I know people with spouses who travel for work are going to be bitter at me right now, but I have to confess that since the Captain was born – more than seven years ago – I can count on one hand the number of times either me or Sir Monkeypants has been away overnight. I KNOW. We really need to get out more.
So this weekend, when Sir Monkeypants went on his own to Toronto for a family thing, it was pretty unusual. He’s only going to be gone for 24 hours, but due to work and bedtimes and travel and such, the kids don’t get to see him for a full 48 hours.
And oh my LANDS, you would think the world was coming to an end. The weeping! The wrenching of clothes! The horror!
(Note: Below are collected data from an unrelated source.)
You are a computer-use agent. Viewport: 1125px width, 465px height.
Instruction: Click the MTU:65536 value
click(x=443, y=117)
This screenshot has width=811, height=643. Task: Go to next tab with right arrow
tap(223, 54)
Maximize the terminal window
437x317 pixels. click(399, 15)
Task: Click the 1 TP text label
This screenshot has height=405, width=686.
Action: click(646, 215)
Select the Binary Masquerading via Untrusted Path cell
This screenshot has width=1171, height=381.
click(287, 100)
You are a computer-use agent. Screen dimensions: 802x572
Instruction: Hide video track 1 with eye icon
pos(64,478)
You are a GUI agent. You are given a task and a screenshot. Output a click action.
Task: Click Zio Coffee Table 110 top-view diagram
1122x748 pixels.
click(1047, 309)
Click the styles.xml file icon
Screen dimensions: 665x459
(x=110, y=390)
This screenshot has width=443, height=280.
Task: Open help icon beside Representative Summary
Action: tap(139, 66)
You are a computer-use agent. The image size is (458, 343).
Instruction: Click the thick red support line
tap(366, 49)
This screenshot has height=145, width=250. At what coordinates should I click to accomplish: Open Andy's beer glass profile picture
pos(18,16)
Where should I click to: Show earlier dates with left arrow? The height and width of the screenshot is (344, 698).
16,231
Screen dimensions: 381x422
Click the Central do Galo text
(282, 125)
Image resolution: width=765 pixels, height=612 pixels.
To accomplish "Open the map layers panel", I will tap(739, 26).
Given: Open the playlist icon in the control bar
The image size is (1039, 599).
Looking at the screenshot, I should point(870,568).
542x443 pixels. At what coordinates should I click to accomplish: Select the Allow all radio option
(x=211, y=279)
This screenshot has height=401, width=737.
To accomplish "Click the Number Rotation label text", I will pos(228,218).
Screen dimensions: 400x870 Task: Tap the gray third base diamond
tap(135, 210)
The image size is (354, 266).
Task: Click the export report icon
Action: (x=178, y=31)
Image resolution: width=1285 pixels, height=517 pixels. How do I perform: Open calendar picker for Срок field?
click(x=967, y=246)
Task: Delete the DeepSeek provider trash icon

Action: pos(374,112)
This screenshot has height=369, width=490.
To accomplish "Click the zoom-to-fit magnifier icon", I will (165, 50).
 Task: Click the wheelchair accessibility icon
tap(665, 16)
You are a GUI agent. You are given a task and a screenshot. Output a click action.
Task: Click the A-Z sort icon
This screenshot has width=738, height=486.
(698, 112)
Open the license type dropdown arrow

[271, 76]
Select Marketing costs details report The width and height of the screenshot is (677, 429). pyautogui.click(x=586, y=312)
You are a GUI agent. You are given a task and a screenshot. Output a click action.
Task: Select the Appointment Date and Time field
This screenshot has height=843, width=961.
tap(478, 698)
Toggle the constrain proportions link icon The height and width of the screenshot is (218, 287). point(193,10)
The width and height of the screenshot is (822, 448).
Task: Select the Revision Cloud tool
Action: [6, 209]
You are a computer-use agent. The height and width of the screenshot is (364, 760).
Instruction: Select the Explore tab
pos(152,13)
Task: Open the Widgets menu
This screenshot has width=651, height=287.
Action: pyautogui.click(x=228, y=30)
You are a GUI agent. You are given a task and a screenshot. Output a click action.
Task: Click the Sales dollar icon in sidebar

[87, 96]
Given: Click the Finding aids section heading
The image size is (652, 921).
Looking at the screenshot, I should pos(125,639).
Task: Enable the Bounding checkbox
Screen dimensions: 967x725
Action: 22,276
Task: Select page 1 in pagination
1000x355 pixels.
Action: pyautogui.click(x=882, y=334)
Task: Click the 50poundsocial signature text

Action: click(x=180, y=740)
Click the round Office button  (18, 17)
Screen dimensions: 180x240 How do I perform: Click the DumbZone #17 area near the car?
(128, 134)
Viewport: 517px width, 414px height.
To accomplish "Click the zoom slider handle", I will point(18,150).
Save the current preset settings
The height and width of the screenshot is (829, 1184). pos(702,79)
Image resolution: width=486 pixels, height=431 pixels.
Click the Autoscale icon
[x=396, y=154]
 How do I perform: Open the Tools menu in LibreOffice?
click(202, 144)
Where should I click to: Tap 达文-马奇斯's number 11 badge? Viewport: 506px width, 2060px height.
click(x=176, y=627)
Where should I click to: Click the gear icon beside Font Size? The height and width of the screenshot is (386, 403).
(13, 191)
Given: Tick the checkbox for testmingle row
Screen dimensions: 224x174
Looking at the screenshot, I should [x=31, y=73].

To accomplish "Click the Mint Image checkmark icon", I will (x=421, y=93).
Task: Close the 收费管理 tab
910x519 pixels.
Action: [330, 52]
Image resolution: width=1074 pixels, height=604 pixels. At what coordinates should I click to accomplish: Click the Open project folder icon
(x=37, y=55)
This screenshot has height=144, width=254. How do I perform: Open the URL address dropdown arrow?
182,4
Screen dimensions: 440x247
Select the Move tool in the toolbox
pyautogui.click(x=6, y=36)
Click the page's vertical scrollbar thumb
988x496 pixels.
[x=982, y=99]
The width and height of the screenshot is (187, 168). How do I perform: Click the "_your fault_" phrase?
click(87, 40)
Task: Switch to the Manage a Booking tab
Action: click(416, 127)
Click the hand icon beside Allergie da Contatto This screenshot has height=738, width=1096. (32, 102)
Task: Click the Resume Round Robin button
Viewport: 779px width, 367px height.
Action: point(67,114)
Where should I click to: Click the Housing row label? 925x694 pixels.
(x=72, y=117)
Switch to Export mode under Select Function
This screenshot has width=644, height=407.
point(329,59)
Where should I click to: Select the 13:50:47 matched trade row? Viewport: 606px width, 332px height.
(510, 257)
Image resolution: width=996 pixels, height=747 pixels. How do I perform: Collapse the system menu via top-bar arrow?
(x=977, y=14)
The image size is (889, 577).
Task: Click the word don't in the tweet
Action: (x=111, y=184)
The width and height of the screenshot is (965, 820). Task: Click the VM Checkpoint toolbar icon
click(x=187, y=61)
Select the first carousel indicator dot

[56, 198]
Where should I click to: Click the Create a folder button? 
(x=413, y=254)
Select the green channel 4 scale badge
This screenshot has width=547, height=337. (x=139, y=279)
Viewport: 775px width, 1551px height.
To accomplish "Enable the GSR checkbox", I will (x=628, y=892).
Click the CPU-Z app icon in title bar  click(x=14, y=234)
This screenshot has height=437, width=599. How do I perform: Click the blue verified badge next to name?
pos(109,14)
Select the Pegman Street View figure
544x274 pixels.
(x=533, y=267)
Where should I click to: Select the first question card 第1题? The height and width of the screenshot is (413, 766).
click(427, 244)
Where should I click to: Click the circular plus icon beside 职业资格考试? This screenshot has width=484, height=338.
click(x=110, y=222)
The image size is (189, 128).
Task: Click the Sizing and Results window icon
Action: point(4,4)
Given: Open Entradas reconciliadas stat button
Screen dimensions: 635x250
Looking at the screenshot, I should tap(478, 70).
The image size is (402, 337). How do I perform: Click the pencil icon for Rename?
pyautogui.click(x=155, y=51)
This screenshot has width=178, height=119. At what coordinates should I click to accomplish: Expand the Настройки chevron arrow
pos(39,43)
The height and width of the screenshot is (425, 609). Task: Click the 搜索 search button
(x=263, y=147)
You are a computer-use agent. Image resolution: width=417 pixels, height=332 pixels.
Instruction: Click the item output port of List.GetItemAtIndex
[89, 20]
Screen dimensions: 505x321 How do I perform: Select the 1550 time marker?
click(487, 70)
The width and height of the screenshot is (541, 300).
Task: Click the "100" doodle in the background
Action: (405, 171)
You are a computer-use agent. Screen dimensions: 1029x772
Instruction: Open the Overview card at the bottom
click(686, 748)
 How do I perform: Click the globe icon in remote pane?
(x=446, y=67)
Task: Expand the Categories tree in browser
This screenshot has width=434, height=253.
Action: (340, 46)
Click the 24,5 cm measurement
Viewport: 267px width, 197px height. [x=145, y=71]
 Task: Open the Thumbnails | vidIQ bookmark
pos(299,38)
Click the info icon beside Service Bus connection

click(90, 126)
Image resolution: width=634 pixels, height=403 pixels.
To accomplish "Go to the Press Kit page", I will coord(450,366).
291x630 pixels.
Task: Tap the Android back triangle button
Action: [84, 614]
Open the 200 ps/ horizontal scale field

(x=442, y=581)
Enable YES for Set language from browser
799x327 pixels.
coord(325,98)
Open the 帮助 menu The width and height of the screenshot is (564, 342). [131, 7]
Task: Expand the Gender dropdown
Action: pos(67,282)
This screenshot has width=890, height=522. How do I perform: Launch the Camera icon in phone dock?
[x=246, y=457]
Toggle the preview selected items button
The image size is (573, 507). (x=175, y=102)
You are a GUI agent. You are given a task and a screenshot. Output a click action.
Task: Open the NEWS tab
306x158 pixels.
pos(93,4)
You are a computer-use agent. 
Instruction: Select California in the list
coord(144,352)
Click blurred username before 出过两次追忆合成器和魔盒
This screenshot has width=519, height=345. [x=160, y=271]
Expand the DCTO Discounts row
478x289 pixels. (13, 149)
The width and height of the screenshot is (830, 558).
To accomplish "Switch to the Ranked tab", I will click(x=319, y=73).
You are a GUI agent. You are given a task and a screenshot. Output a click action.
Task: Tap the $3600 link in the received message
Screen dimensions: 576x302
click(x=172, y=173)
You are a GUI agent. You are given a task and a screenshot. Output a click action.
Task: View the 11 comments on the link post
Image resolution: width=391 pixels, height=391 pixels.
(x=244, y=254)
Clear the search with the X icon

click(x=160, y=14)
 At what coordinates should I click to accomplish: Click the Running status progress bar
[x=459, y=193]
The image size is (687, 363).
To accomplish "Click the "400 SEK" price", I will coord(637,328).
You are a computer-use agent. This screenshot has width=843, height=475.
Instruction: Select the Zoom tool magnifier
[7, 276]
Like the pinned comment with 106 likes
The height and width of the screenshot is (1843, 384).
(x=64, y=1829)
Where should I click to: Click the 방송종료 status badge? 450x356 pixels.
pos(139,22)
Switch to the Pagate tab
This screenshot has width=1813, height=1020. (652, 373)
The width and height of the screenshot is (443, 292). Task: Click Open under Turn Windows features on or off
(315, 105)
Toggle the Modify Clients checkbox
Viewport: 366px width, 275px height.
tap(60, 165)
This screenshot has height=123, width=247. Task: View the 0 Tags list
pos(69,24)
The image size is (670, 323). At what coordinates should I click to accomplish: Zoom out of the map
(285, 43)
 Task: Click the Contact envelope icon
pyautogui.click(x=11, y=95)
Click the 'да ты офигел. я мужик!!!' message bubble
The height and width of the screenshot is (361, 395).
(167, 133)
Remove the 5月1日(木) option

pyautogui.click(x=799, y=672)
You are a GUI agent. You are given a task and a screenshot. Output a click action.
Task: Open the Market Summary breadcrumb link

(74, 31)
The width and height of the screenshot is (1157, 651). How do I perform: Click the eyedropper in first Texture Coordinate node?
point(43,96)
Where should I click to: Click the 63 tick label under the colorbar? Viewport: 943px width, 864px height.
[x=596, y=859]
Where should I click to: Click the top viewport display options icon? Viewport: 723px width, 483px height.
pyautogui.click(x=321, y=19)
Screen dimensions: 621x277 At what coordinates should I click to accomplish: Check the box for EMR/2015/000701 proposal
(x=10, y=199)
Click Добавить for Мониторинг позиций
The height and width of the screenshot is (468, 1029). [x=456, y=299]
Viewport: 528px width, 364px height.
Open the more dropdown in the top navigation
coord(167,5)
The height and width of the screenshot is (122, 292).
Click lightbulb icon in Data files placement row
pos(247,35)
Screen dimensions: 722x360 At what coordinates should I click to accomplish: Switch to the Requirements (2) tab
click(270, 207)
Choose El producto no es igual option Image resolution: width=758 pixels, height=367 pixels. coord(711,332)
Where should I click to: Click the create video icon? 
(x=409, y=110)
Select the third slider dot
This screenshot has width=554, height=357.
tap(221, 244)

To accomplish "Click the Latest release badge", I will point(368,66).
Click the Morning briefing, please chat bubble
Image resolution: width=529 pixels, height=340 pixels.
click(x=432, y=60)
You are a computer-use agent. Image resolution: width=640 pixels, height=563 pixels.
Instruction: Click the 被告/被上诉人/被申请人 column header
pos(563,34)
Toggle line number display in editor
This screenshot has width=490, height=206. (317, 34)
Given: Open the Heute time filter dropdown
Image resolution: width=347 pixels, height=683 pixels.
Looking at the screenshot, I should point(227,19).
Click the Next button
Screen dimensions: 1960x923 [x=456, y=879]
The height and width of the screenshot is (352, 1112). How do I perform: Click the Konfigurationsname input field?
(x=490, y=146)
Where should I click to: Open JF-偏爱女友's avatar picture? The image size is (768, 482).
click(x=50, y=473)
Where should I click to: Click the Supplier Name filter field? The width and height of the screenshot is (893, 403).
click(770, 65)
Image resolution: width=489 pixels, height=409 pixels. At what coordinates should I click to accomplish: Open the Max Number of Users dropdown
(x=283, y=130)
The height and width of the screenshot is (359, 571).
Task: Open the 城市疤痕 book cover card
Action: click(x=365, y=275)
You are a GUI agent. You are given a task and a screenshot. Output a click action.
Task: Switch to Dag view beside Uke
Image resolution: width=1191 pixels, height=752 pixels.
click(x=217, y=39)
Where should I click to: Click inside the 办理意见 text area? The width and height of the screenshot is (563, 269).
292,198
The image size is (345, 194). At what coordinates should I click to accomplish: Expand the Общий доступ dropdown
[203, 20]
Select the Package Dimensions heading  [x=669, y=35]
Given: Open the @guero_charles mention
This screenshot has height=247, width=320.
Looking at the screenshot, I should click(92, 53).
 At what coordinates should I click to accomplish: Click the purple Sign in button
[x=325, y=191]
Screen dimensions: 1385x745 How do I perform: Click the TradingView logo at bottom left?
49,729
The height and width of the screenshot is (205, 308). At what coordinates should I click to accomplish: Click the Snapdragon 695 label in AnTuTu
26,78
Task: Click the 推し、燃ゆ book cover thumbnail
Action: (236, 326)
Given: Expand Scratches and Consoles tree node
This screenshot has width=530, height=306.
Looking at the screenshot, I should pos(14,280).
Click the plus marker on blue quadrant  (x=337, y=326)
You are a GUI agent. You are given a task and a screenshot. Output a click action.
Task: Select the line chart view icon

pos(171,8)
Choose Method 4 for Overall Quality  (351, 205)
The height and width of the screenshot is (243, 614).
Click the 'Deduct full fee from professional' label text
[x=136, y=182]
The Captain especially has been terribly sulky these past two days. About every five minutes he says, “I wish Daddy were here,” or maybe, “If only Daddy were here,” or perhaps, “I just can’t have any fun because Daddy isn’t here.”
At least ten times in the past 24 hours, Little Miss Sunshine has informed me that she loves Daddy much, much more than me. I can be third on the list, behind Daddy and her teddy bear. MAYBE.
Oh yes, I feel really adored.
At least I have my loyal soldier, Gal Smiley, who is and will always be a Mommy’s girl. But even she misses Daddy, because a) she has no one to take her bike riding, and b) with Daddy gone, I have to spend so much more of my time with those other two crappy kids who live here, and that cuts into her Mommy time, which is not cool, dawg, not cool at all.
So even though we have had a really nice time these past two days, full of treats and outings and junk-food breakfasts, the kids still really want their dad to get home, pronto. SHEESH.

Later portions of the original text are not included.